A Bring Me The News story says, “A former Twin Cities police chief says his son sustained a traumatic brain injury in an attack in downtown Minneapolis on Friday night. Scott Nadeau has held several high-ranking law enforcement jobs in the Twin Cities metro over the past 30 years, including — most recently — time as police chief in Maplewood and interim chief Golden Valley.  In a viral Facebook post on Saturday, Nadeau said his 24-year-old son had to be hospitalized after being robbed and beaten by an unknown assailant outside a downtown bar.”

This from Tom Hauser at KSTP-TV, “There was little fanfare when the Minnesota State Legislature quietly passed a new law allowing intoxicating levels of THC in edible products like gummies and beverages. However, there was plenty of fanfare when the law actually took effect July 1.  … The law passed even though some Republican lawmakers say they thought they were only passing technical changes to cannabis law and not legalizing intoxicating levels of THC. The law restricts sales to people 21 and over, and packaging can’t be aimed at appealing to children. Other than that, there are few regulations about who can sell the products, and enforcement is largely up to cities and counties.”
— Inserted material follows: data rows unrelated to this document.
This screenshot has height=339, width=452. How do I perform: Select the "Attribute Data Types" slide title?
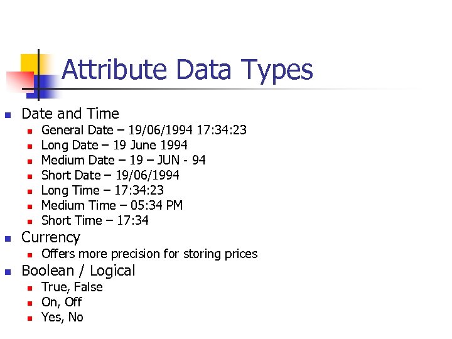[x=187, y=70]
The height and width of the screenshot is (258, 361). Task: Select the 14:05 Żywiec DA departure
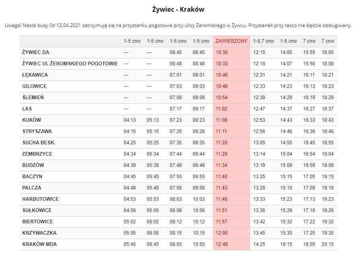coord(286,52)
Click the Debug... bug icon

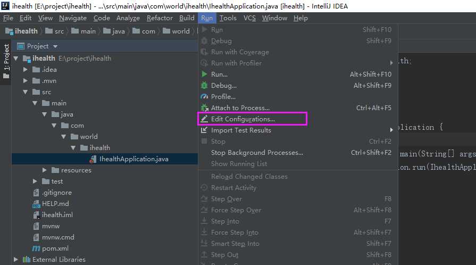pos(204,86)
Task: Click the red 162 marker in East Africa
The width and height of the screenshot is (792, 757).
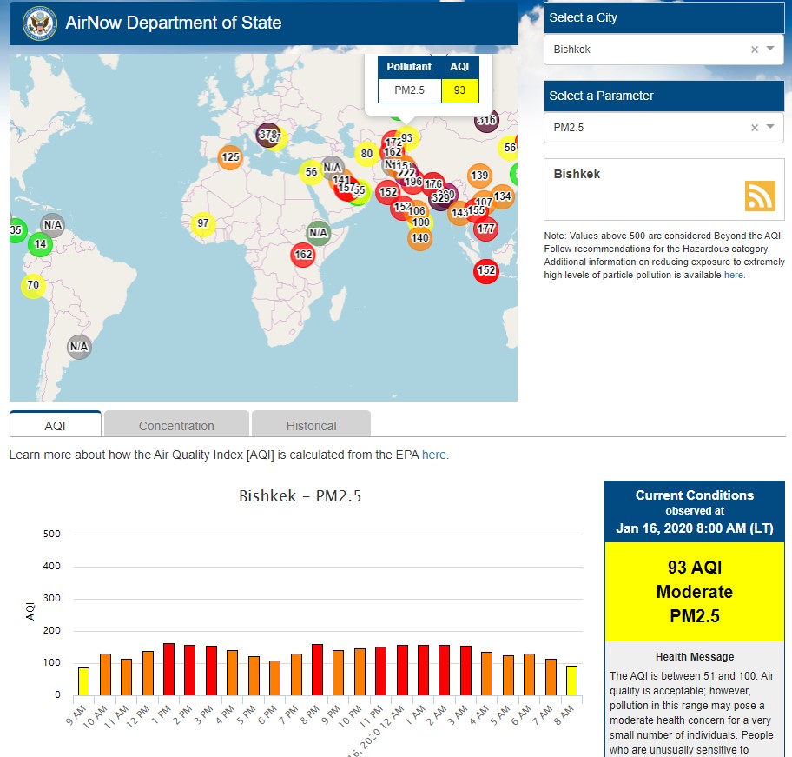Action: [x=303, y=255]
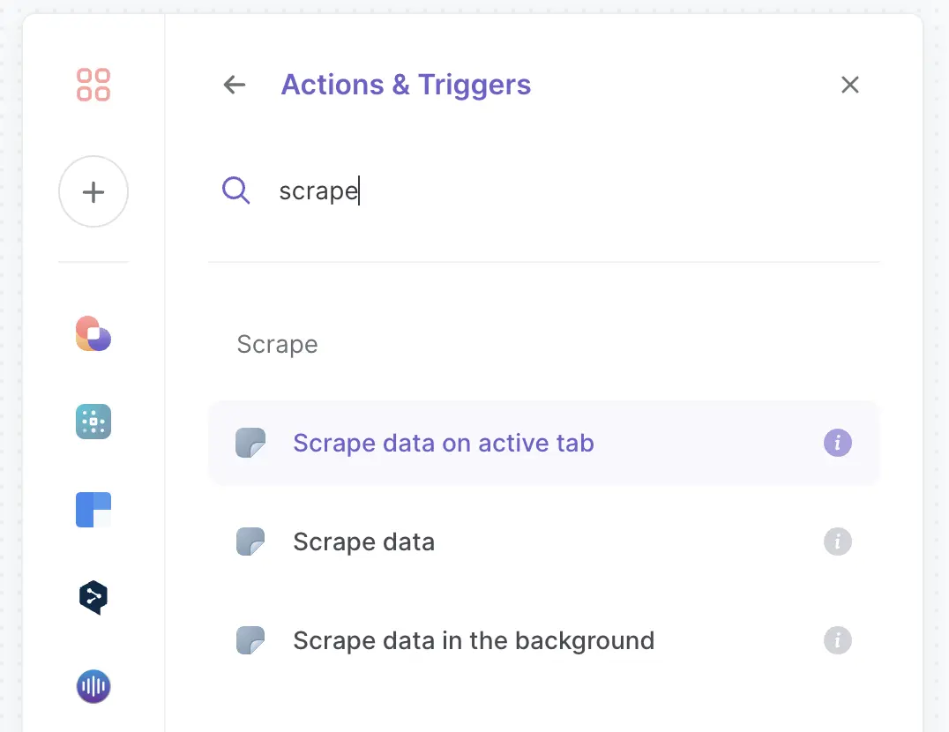Click the round plus add button
Image resolution: width=949 pixels, height=732 pixels.
93,191
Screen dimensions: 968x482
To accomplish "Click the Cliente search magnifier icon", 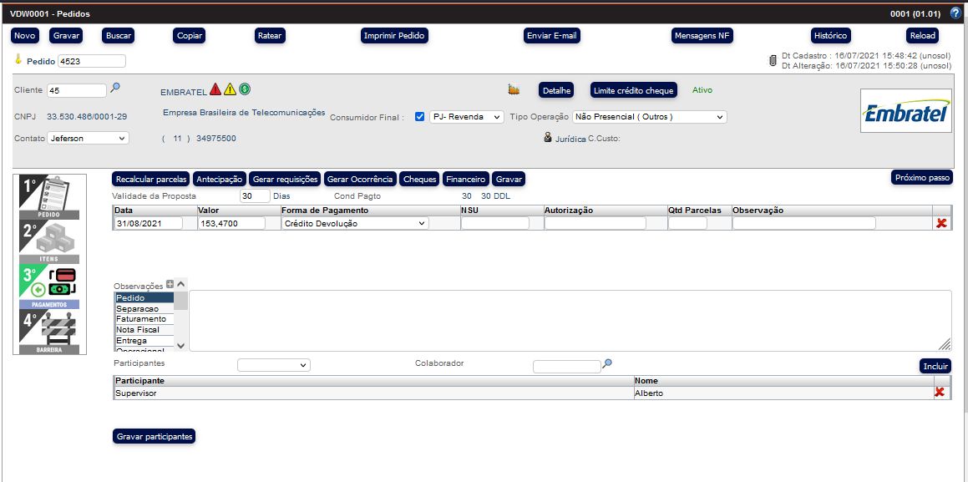I will (x=115, y=88).
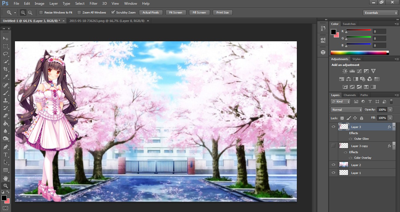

Related. Caroline Cummings reports for WCCO-TV: “Gummies and chews will soon be available to patients certified in Minnesota to take cannabis for a medical condition, a move that will further increase options to the state program that’s grown in the last several years. The gummies will be available in the state’s dispensaries starting Aug. 1, with a single serving not exceeding 10 mg and 100 mg per package. Ratios of CBD and THC will vary. That’s double the amount of THC from hemp in food and drinks allowable under a new state law that legalized the edibles for the general public.”
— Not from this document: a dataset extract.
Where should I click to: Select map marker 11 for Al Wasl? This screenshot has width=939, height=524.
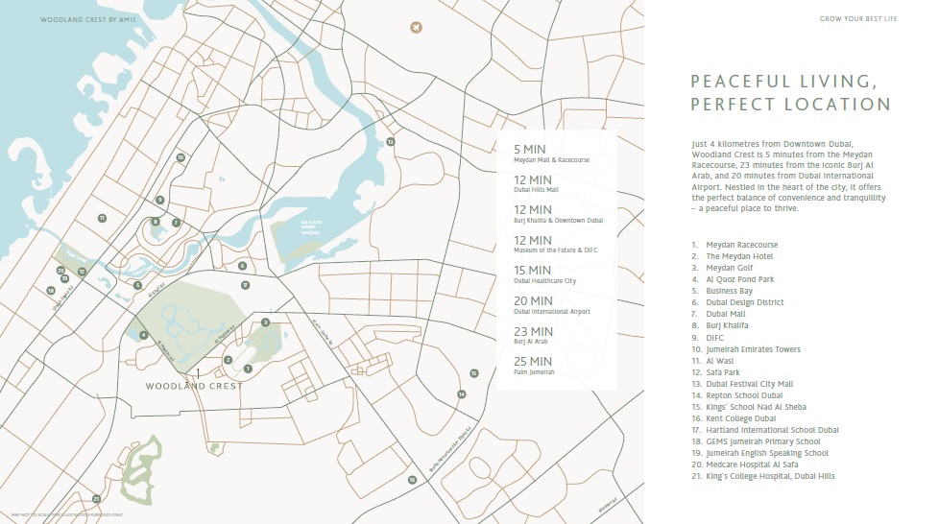pyautogui.click(x=101, y=219)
FOX 9’s Maury Glover reports: “For nearly a decade, Larry McKenzie has been the boys’ basketball coach at Minneapolis North High School. But after winning two state championships and coming in second for two more, Coach McKenzie is calling it quits. Before he joined North, McKenzie led Patrick Henry to four consecutive state titles, the first coach in Minnesota State Basketball history to do so. He is also the first coach in Minnesota State High School history to lead two separate schools to multiple titles. Now, at 65 years old, McKenzie says he wants to spend more time with his wife and four grandchildren.”